> **Excerpted text**
* START *

Completely contrary to the 840 EVO, the 850 PRO SSDs with their capacity up to a TB are the best thing ever!


----------



## Kevin Smithers

So if I format to MS DOS, do the firmware update on a PC and then format to MAC OS Journaled will the update carry on?


----------



## Mahlon

Just for info, I bought an EVO 256 in January 2014. So far no problems and reading at about 520 MB/S. I only use it for sample streaming.

Mahlon


----------



## Soundhound

I sent 4 1TB EVOs back to Samsung and got replacements. 3 seem fine, one is defective (I was able to format it, but Disk Utility says it can't be repaired—it actually crashed my system several times. I'm sending that one back to them. I've been using two of the others for a few weeks, I use them only for streaming samples, and so far they seem okay. 

I asked about replacing them with the EVO Pros and they said no, the EVO Pros cost quite a bit more. Hopefully these will keep working fine. If not, I'm going to see about getting a refund for all of them, and then buy something else. Fingers crossed.


----------



## milesito

Thanks for providing this feedback Soundhound.


----------



## Guy Rowland

My Black Friday ambivolence has just been prodded a little by an upcoming 1TB EVO sale at Amazon. What's the consensus now - safe to buy again and check / replace the firmware first if necessary?


----------



## OLB

Thanks for the heads up Guy, I went for it. I was sitting on the fence anyway. 

I already have one and what I would probably do is check the firmware on the new one and then copy everything over from the old one. Only good experiences with the EVO's so far.

* END *

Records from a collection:
* START *

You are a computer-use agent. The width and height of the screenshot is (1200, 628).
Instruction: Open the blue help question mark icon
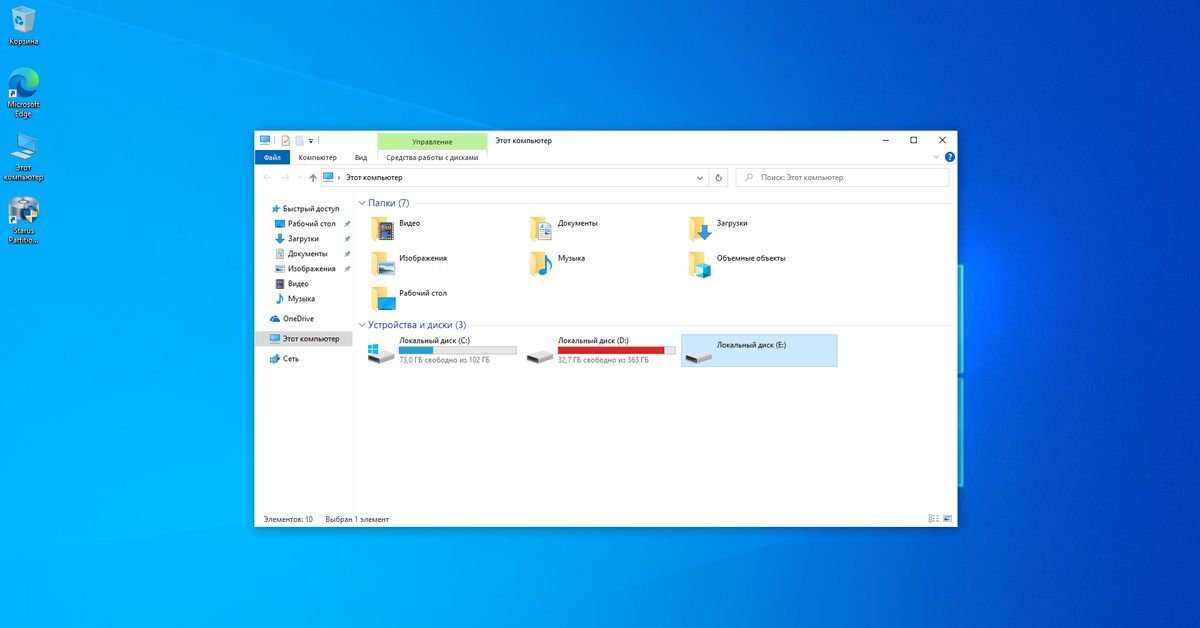pos(949,157)
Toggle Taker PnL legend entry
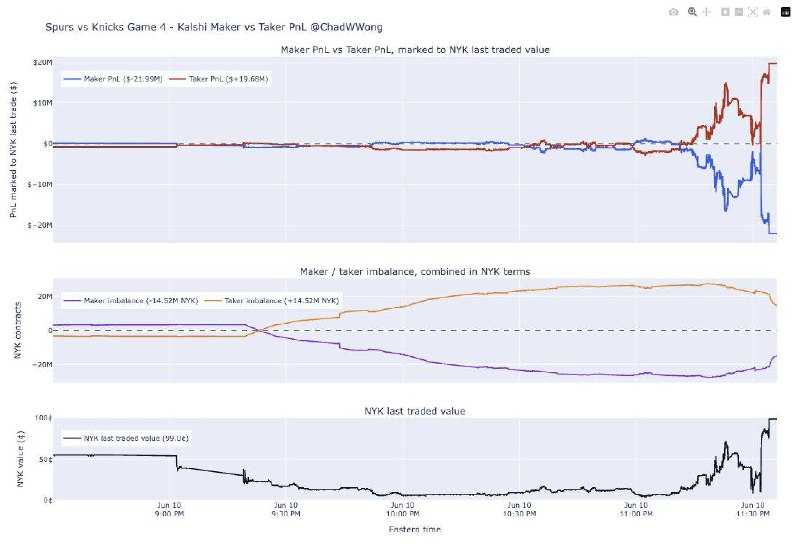 [219, 79]
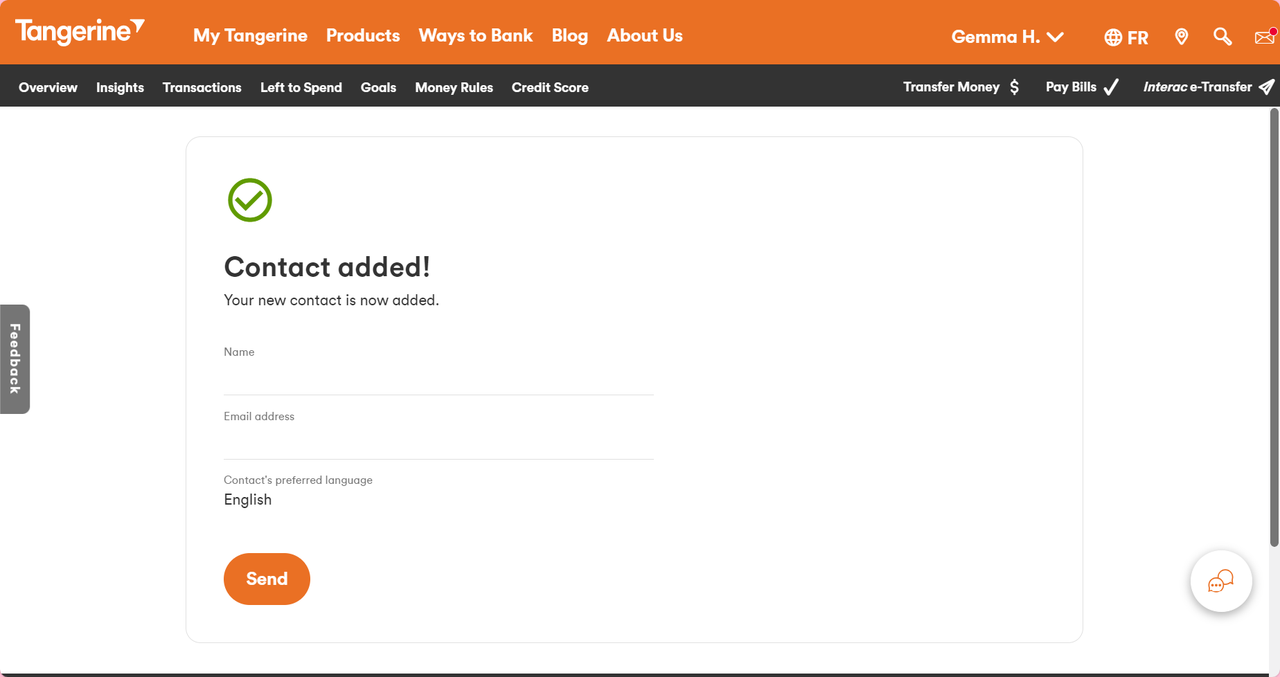Click the mail/envelope icon
The image size is (1280, 677).
point(1264,36)
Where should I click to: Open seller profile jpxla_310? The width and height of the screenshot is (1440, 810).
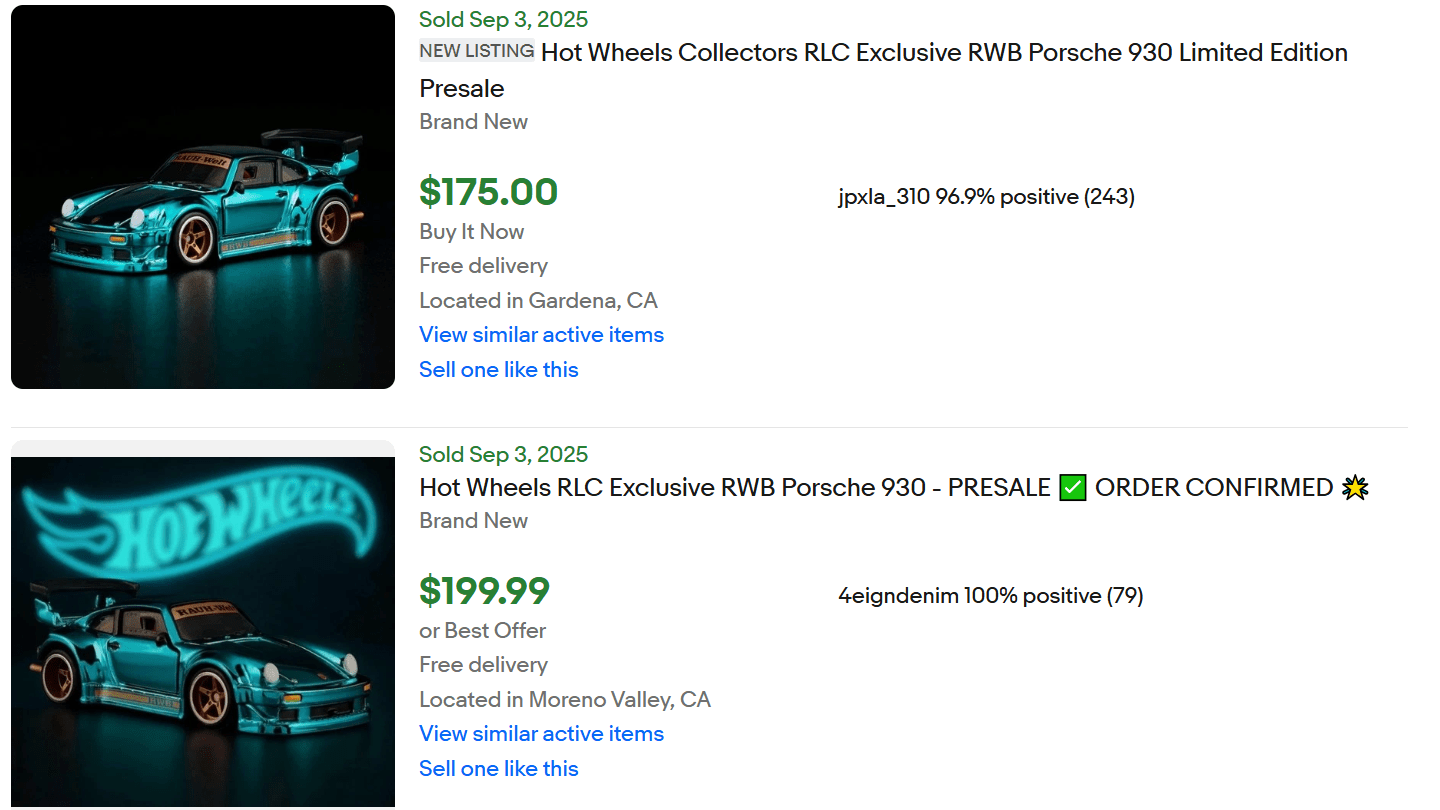click(884, 196)
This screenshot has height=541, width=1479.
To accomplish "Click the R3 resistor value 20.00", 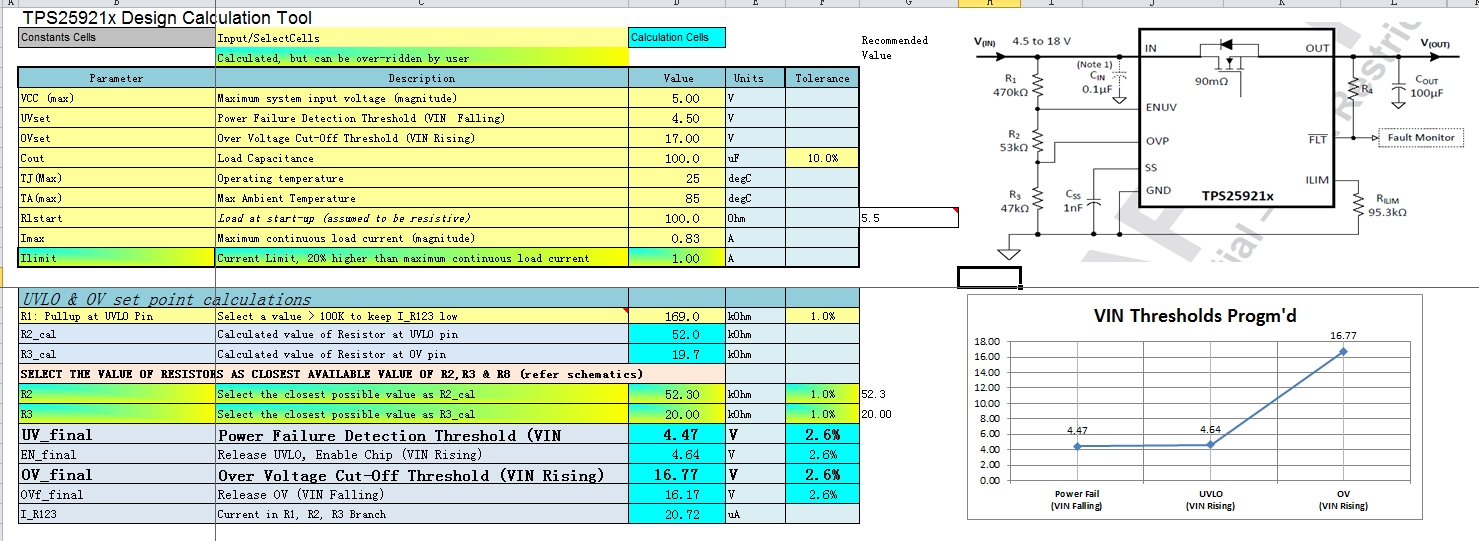I will point(677,414).
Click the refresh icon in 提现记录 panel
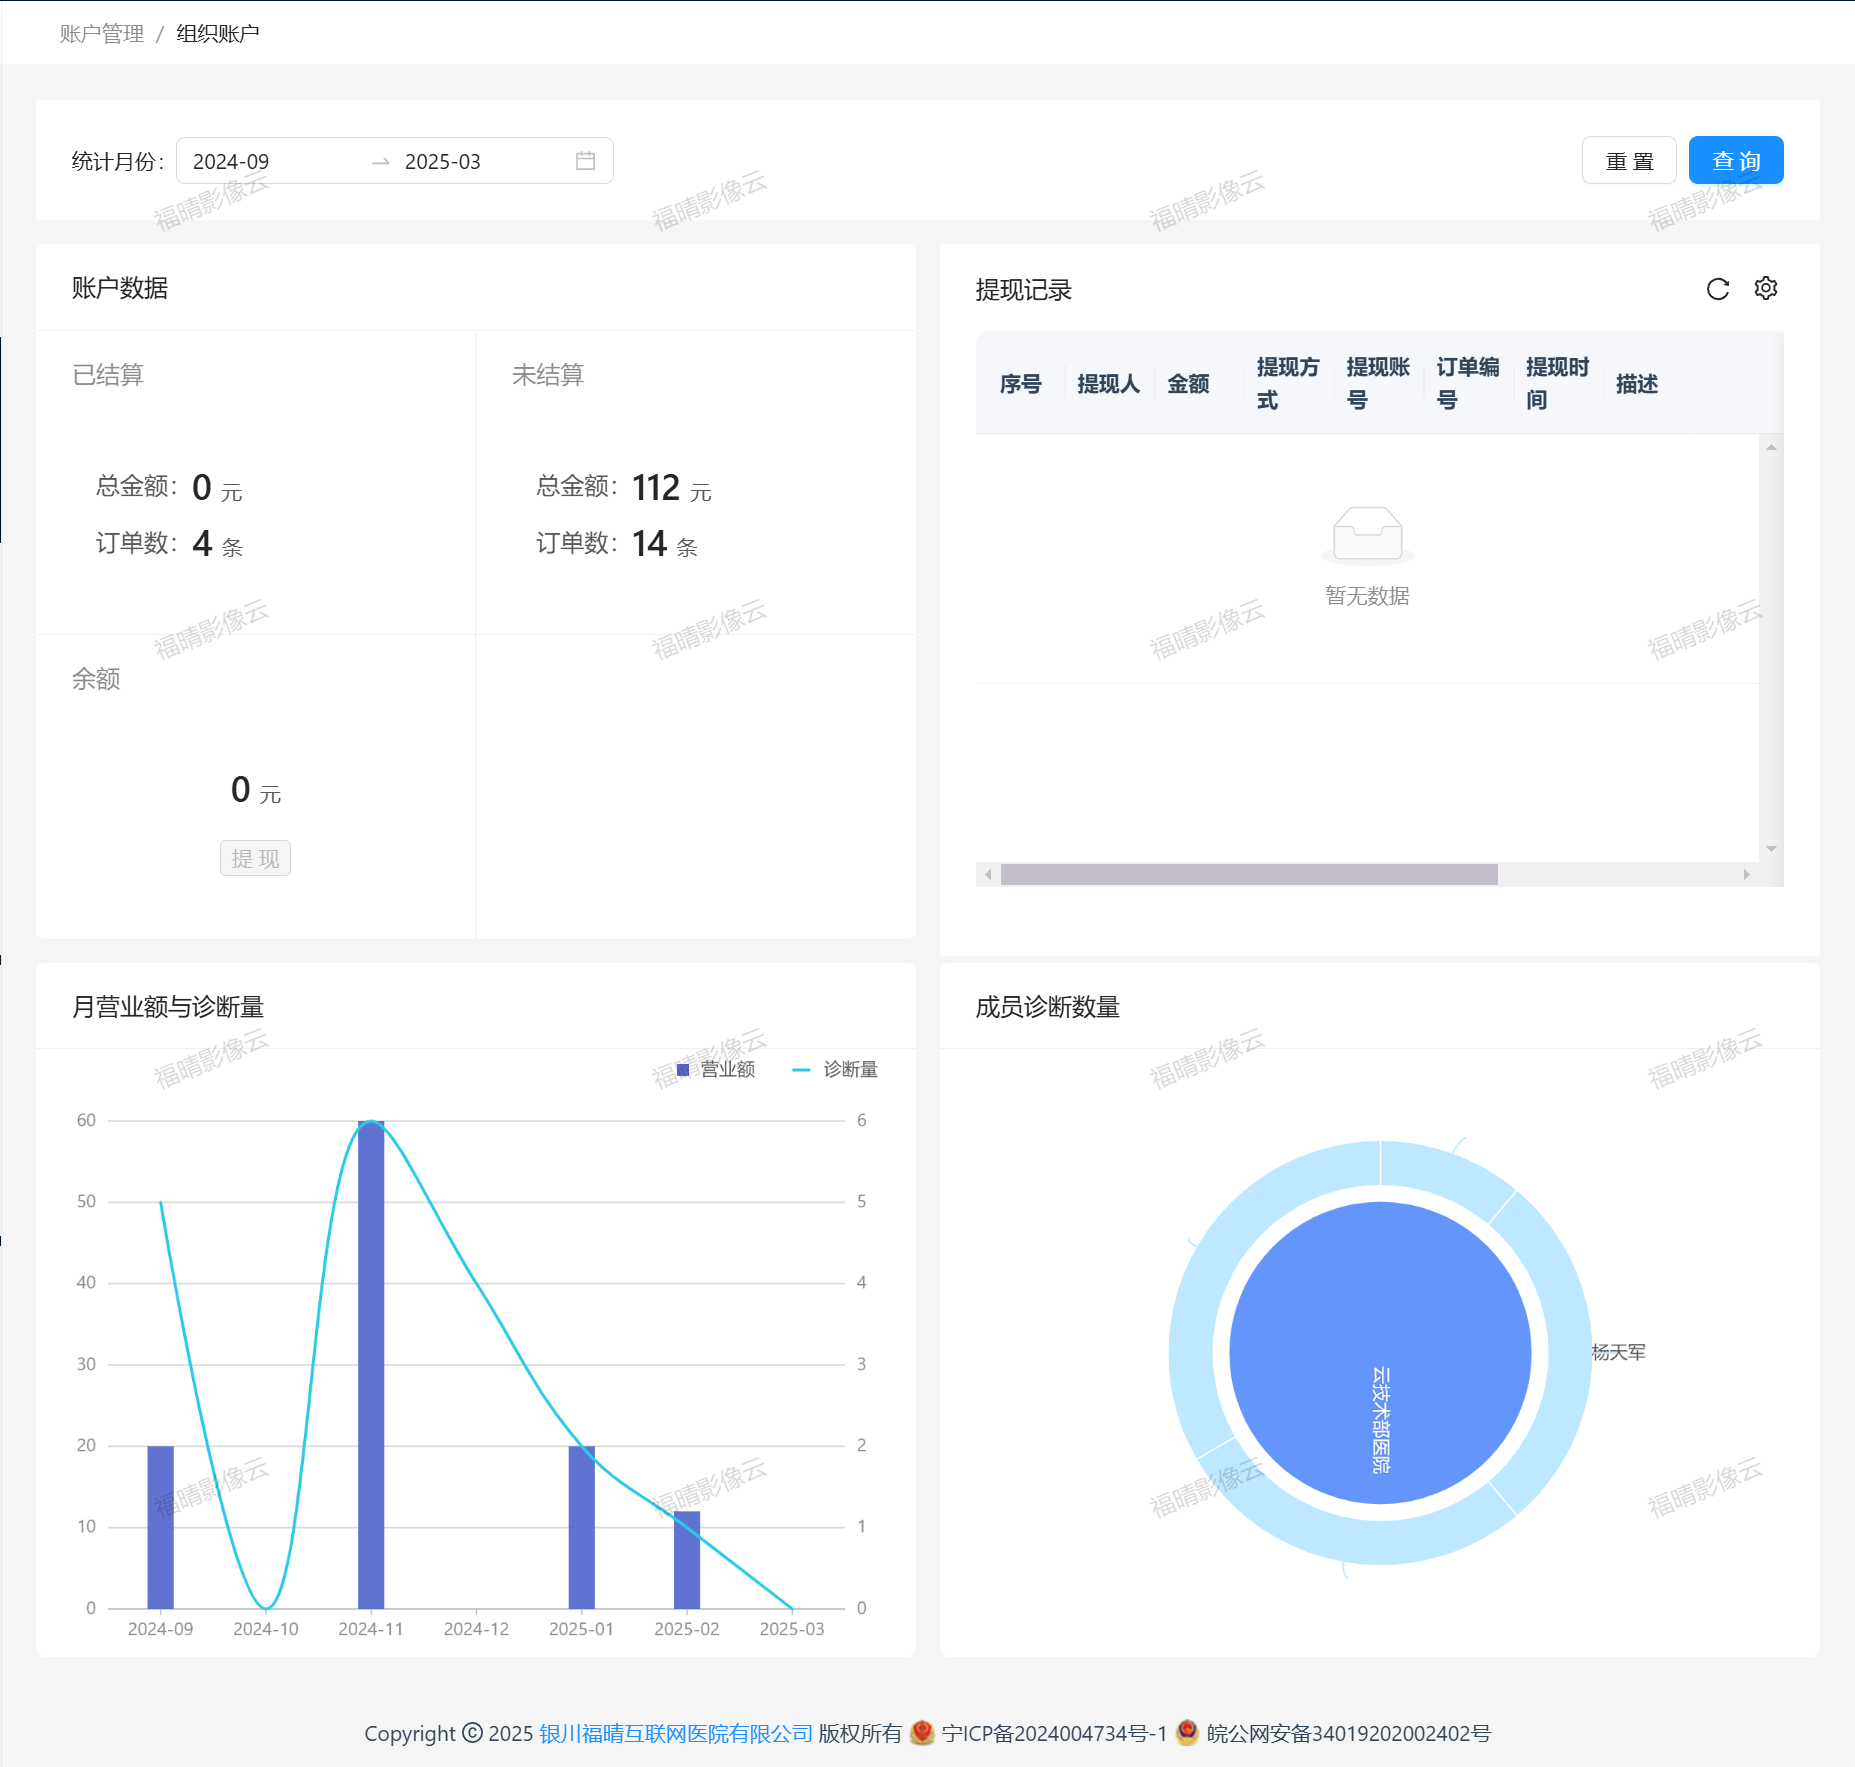This screenshot has width=1855, height=1767. pos(1717,289)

* END *

> **Short exercise**
Repeat the passage of the SSD forum thread from the words "Completely contrary to" up to and including the words "update carry on?".

> **Output below**
Completely contrary to the 840 EVO, the 850 PRO SSDs with their capacity up to a TB are the best thing ever!


----------



## Kevin Smithers

So if I format to MS DOS, do the firmware update on a PC and then format to MAC OS Journaled will the update carry on?